のりは液体のりよりも、テープのりや両面テープのほうが紙が波打ちにくく、位置合わせもしやすいです。

デザインの段階でも、分割印刷向けの工夫をしておくと完成度が上がります。

中央の分割線に大きな文字、人の顔、ロゴ、QRコード、細い線などが重なると、ちょっとのズレでも目立ちます。

大事な情報は用紙の中央じゃなくて、1枚の用紙内に収まる場所に配置すると安全です。

また、背景にベタ塗りの濃い色を使うと、プリンターの個体差や用紙の重なりでつなぎ目が見えやすくなることがあります。

白や淡い色の余白をうまく使って、文字を大きめに配置すると、分割ポスターでも読みやすく仕上がります。

うまく印刷できないときは、原因を切り分けることが大切です。

Acrobatの印刷画面に「ポスター」が表示されない場合は、Adobe Acrobat Readerが古い、別のPDFビューアーで開いている、印刷画面が簡略表示になっている可能性があります。

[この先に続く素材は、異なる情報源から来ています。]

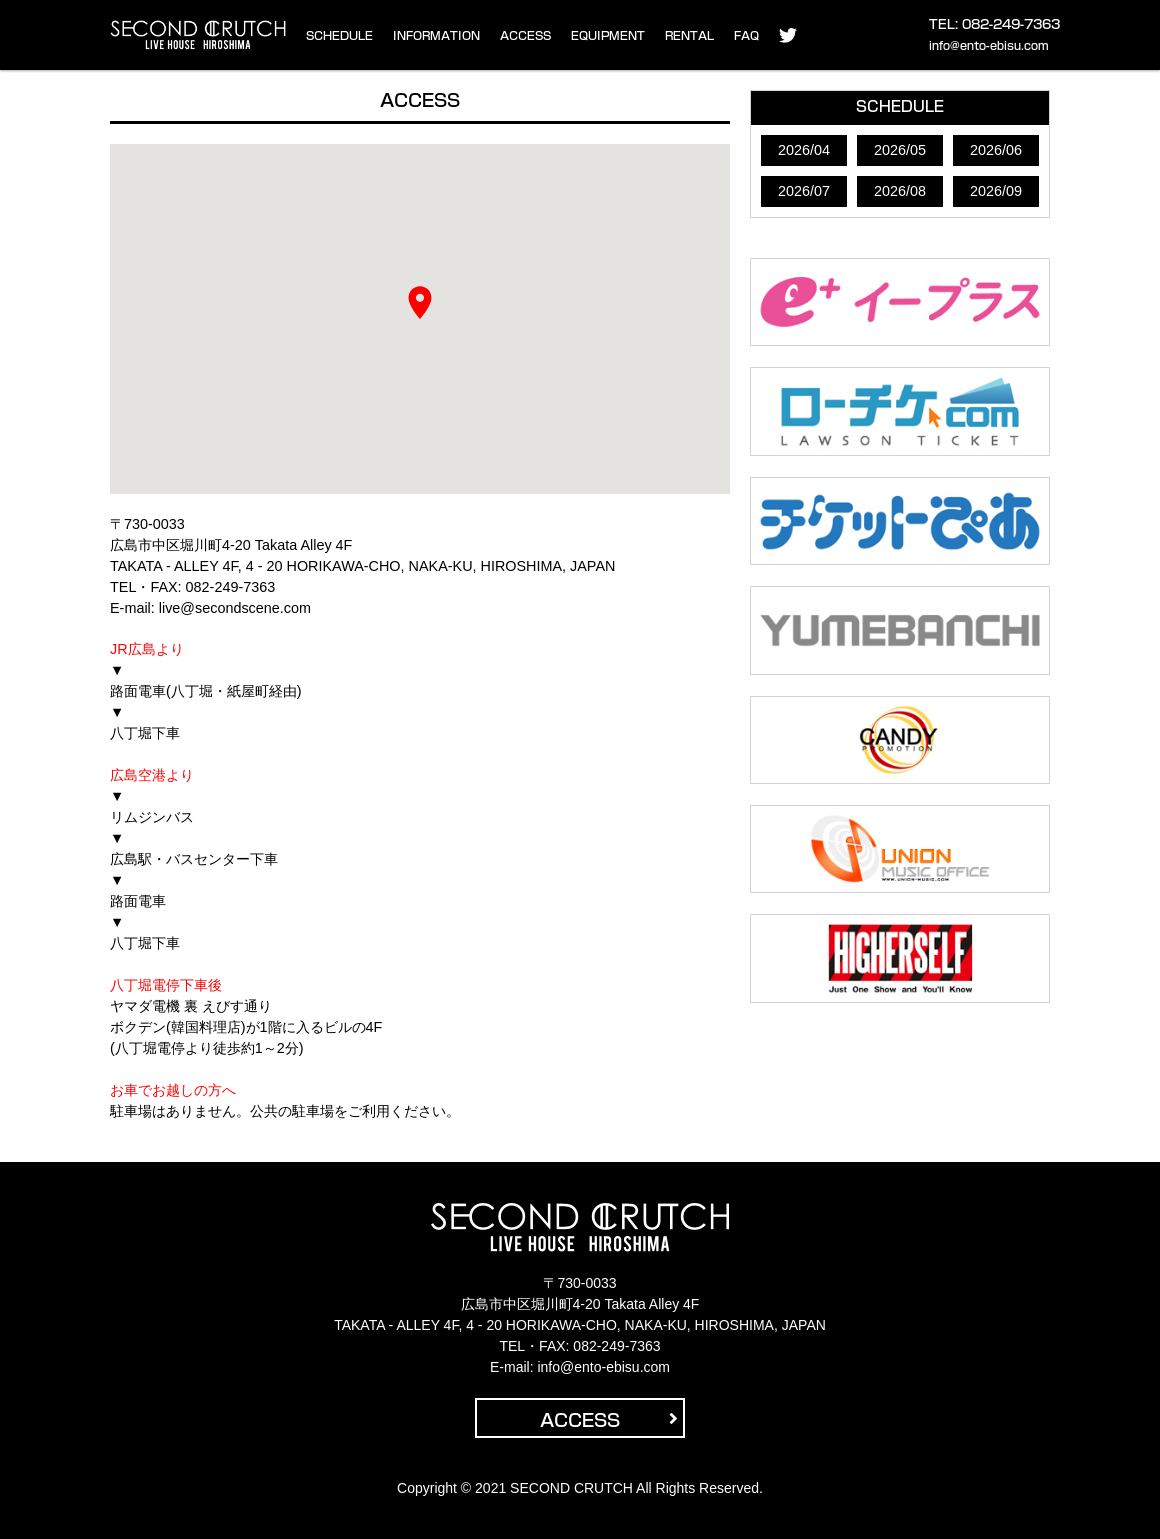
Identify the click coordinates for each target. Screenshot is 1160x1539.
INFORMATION (436, 35)
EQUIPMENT (608, 35)
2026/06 (996, 150)
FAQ (746, 35)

PDFをAcrobat Readerで開き直して、ソフトを最新版に更新してみてください。

プレビューでは正しく見えるのに印刷結果が欠ける場合は、プリンターの印刷可能範囲や用紙サイズ設定が合っていないことがあります。

プリンター側の用紙設定がA4またはA3になっているか、縦横の向きが意図した状態かを確認しましょう。

まとめ

A3・A4プリンターで大きなポスターを作るなら、Acrobatのポスター印刷(分割印刷)を使えば、外注しなくても大きな掲示物が用意できます。

成功のポイントは、PDF化してからAcrobatで「ポスター」を選ぶこと、プレビューで分割枚数を確認すること、重なりやカットマークを活用すること、そして貼り合わせやすいデザインと用紙を選ぶこと。

最初はA4の4分割くらいから試すと感覚がつかみやすく、慣れればA1サイズの大きなポスターにも応用できます。

急ぎの案内や少部数の掲示物を作りたいときに、ぜひ試してみてください。